- **What you are asked to do**: Print, exactly as written, every line from the first line of the records below through the line containing "This screenshot has height=468, width=369.", and nothing further.

- **Material to process**:
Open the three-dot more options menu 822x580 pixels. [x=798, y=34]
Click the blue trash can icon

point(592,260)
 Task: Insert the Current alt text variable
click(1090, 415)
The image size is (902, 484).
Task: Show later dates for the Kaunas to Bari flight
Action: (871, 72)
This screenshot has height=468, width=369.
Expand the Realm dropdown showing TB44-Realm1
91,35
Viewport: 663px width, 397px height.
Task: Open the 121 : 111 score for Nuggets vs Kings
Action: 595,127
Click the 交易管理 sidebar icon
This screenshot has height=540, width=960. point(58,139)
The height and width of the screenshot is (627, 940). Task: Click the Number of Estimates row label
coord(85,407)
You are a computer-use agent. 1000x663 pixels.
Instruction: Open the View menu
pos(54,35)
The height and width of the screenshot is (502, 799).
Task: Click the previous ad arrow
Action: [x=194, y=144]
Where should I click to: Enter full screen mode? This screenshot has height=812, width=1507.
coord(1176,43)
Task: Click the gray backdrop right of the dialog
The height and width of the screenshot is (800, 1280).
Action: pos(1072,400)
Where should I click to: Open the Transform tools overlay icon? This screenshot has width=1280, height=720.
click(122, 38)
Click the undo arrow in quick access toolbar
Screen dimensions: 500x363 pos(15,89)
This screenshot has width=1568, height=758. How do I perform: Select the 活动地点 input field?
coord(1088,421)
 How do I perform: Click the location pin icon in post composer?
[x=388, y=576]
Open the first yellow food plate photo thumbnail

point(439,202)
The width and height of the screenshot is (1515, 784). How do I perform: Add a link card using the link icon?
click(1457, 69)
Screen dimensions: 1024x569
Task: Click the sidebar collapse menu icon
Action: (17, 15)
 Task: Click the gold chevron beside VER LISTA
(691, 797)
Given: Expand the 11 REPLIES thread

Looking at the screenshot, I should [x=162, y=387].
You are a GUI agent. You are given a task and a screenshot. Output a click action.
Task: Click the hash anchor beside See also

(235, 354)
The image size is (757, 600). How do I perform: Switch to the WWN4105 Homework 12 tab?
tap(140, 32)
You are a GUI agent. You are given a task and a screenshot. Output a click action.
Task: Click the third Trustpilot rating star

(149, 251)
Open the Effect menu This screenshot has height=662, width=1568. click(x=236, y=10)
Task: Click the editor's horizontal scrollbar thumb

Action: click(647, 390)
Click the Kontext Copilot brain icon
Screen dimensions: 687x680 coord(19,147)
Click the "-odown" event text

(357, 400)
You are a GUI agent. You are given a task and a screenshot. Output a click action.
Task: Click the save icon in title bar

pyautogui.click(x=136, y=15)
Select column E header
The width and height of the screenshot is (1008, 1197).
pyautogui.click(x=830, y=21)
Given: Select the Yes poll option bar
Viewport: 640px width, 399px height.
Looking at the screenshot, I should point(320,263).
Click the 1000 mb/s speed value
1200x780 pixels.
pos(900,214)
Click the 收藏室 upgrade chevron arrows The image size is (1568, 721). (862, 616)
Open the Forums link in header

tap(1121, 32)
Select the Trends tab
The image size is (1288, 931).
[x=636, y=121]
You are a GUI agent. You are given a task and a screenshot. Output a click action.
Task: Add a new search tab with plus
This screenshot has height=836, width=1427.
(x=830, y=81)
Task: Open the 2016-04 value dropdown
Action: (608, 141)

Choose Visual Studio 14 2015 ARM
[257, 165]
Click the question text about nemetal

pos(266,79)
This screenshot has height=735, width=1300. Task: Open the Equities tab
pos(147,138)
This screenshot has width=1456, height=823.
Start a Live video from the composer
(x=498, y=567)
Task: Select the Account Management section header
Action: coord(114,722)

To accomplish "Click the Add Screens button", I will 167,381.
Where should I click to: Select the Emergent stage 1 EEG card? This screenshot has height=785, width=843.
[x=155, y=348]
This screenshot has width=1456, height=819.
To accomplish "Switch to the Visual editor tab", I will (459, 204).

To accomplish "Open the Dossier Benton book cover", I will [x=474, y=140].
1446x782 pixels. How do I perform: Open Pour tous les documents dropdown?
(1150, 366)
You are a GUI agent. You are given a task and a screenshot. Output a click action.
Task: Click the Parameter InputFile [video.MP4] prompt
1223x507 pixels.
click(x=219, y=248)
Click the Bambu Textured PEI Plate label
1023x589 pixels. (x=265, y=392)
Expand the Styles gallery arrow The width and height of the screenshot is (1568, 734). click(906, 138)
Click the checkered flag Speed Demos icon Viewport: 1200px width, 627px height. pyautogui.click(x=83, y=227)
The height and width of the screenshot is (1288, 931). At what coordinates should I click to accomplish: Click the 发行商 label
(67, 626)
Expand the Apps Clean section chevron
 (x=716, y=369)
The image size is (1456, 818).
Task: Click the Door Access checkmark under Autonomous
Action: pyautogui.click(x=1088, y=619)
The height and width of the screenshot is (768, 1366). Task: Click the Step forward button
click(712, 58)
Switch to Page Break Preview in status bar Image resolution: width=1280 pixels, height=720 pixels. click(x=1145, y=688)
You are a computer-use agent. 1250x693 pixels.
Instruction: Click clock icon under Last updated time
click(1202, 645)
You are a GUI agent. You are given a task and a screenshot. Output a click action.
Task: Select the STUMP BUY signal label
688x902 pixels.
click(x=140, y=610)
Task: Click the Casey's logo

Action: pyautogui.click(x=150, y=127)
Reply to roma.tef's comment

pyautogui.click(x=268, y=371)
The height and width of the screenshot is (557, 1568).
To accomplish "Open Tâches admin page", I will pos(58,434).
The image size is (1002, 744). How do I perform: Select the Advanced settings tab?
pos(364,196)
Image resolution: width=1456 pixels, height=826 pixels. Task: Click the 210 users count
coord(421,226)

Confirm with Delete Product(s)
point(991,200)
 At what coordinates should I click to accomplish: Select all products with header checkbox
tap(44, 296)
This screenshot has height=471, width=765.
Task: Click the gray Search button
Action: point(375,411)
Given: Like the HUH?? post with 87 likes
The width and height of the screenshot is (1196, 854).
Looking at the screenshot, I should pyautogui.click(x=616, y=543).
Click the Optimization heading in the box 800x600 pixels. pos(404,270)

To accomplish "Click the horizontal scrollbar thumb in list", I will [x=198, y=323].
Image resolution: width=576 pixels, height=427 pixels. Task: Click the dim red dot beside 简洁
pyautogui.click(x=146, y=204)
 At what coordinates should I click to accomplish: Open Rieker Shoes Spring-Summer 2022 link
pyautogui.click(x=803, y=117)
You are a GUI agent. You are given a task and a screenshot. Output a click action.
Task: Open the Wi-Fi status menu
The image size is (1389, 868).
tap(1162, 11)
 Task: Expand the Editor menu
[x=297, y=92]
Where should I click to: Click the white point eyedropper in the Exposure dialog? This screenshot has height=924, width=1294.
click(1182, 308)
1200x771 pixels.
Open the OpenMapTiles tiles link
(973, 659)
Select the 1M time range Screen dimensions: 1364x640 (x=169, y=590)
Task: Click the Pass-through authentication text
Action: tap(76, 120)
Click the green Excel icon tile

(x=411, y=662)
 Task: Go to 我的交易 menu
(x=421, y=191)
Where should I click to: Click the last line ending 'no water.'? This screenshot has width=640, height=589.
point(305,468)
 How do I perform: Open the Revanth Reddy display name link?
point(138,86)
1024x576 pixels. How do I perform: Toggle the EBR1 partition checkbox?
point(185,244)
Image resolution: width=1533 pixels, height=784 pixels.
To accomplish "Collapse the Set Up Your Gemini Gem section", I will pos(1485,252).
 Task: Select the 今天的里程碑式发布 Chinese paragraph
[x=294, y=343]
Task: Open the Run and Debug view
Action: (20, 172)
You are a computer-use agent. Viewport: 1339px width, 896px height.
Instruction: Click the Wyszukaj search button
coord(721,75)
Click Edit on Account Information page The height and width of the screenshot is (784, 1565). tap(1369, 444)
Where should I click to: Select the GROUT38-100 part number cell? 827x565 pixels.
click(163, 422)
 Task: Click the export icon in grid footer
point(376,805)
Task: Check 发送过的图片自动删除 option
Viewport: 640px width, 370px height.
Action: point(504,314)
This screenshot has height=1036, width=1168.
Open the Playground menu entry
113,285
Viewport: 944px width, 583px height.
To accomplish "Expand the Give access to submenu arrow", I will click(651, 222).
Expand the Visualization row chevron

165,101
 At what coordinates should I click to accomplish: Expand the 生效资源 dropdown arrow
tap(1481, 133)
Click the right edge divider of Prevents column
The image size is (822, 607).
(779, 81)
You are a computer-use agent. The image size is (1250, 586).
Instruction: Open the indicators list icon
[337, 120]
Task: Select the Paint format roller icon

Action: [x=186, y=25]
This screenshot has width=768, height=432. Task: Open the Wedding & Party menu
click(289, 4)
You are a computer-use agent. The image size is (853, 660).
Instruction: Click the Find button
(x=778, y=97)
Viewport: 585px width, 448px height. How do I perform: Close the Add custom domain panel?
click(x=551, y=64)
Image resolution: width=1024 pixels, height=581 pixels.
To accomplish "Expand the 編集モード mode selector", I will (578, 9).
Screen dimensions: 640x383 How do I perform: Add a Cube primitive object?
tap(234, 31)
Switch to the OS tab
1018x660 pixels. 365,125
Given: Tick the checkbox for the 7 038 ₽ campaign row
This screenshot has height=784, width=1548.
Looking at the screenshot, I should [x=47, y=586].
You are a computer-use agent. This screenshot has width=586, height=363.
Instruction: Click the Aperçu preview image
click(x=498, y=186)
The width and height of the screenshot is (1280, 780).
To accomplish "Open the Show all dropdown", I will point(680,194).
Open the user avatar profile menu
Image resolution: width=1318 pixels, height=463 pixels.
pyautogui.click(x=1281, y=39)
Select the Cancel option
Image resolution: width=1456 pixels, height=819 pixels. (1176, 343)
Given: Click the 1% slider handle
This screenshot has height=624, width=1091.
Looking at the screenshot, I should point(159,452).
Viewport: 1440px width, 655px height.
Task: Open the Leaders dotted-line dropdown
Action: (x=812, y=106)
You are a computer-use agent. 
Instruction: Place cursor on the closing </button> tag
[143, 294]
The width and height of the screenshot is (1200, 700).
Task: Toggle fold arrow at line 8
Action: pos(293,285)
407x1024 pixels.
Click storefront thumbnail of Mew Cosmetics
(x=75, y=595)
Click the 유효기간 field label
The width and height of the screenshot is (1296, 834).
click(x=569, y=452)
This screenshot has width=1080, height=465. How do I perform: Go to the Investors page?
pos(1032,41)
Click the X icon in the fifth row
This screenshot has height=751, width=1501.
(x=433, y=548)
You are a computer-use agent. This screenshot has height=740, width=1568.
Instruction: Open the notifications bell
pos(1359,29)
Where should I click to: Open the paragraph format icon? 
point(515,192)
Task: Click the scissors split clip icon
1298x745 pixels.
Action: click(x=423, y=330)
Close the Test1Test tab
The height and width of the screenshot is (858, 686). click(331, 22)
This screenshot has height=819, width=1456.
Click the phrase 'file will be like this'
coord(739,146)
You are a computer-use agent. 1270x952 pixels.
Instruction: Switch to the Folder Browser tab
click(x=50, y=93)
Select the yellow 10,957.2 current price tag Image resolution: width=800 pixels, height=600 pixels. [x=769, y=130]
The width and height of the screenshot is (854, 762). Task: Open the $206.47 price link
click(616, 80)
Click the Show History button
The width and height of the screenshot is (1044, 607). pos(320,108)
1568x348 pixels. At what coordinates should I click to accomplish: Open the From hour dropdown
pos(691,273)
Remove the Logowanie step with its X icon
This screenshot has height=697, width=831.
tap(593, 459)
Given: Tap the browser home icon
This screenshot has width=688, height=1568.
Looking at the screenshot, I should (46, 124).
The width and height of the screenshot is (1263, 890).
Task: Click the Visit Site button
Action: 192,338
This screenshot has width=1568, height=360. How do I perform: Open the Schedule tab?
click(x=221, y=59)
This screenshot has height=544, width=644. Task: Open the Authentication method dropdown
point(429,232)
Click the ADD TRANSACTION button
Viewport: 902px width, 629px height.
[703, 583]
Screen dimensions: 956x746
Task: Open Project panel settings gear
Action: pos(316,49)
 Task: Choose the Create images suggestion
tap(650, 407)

- **Written response**:
Open the three-dot more options menu 822x580 pixels. [x=798, y=34]
Click the blue trash can icon

point(592,260)
 Task: Insert the Current alt text variable
click(1090, 415)
The image size is (902, 484).
Task: Show later dates for the Kaunas to Bari flight
Action: (871, 72)
This screenshot has height=468, width=369.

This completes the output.